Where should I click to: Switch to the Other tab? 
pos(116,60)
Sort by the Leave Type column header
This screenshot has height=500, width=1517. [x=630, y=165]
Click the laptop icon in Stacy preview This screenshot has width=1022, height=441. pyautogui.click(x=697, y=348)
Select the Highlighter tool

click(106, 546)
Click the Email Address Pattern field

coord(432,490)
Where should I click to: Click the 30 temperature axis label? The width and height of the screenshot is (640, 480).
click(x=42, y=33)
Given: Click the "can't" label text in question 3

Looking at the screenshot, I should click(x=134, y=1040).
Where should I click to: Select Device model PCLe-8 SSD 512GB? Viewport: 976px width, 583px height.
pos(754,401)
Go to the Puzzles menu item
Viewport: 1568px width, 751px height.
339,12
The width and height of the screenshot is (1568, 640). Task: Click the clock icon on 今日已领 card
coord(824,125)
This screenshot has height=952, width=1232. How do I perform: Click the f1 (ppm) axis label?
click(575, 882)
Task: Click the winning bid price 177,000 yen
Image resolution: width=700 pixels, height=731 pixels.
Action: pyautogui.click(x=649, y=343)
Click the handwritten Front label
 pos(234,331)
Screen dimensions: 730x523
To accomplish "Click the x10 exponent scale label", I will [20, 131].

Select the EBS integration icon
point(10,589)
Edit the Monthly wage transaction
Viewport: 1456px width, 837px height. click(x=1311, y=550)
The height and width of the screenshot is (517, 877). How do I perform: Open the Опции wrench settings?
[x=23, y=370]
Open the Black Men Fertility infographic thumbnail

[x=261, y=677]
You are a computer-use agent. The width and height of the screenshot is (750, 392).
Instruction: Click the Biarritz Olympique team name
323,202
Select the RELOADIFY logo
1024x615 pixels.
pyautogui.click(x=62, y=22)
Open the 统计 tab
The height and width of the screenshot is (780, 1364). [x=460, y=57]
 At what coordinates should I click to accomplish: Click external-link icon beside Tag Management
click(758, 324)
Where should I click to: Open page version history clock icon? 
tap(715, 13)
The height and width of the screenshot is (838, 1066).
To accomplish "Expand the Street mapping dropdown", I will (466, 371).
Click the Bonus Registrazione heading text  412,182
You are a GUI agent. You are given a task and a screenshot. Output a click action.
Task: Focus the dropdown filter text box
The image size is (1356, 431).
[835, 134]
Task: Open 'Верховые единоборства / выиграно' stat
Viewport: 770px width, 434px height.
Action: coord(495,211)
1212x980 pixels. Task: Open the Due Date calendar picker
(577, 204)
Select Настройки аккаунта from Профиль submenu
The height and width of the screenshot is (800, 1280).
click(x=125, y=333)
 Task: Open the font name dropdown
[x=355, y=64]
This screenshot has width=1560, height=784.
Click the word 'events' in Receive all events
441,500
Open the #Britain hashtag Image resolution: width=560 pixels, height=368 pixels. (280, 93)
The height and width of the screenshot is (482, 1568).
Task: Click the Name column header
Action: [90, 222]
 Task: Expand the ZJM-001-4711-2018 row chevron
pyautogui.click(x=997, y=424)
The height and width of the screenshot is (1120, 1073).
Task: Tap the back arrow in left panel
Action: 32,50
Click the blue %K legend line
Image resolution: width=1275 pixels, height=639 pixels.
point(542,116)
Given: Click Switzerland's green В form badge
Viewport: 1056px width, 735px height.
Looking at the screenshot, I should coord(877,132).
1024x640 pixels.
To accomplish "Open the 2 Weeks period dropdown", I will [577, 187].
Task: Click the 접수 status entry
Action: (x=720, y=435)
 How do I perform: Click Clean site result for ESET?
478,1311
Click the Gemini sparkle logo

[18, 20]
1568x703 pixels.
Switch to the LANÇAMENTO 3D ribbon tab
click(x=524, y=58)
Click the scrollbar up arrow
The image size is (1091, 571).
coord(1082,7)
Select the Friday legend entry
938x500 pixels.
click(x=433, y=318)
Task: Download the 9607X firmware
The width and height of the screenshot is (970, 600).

● ● ●

Exercise requirements: When the line containing "Task: Open the font name dropdown" is reached, return it and every later line through the end of the listing above, unaltered and alone.

Solved exercise:
 Task: Open the font name dropdown
[x=355, y=64]
This screenshot has width=1560, height=784.
Click the word 'events' in Receive all events
441,500
Open the #Britain hashtag Image resolution: width=560 pixels, height=368 pixels. (280, 93)
The height and width of the screenshot is (482, 1568).
Task: Click the Name column header
Action: [90, 222]
 Task: Expand the ZJM-001-4711-2018 row chevron
pyautogui.click(x=997, y=424)
The height and width of the screenshot is (1120, 1073).
Task: Tap the back arrow in left panel
Action: 32,50
Click the blue %K legend line
Image resolution: width=1275 pixels, height=639 pixels.
point(542,116)
Given: Click Switzerland's green В form badge
Viewport: 1056px width, 735px height.
Looking at the screenshot, I should coord(877,132).
1024x640 pixels.
To accomplish "Open the 2 Weeks period dropdown", I will [577, 187].
Task: Click the 접수 status entry
Action: (x=720, y=435)
 How do I perform: Click Clean site result for ESET?
478,1311
Click the Gemini sparkle logo

[18, 20]
1568x703 pixels.
Switch to the LANÇAMENTO 3D ribbon tab
click(x=524, y=58)
Click the scrollbar up arrow
The image size is (1091, 571).
coord(1082,7)
Select the Friday legend entry
938x500 pixels.
click(x=433, y=318)
Task: Download the 9607X firmware
The width and height of the screenshot is (970, 600).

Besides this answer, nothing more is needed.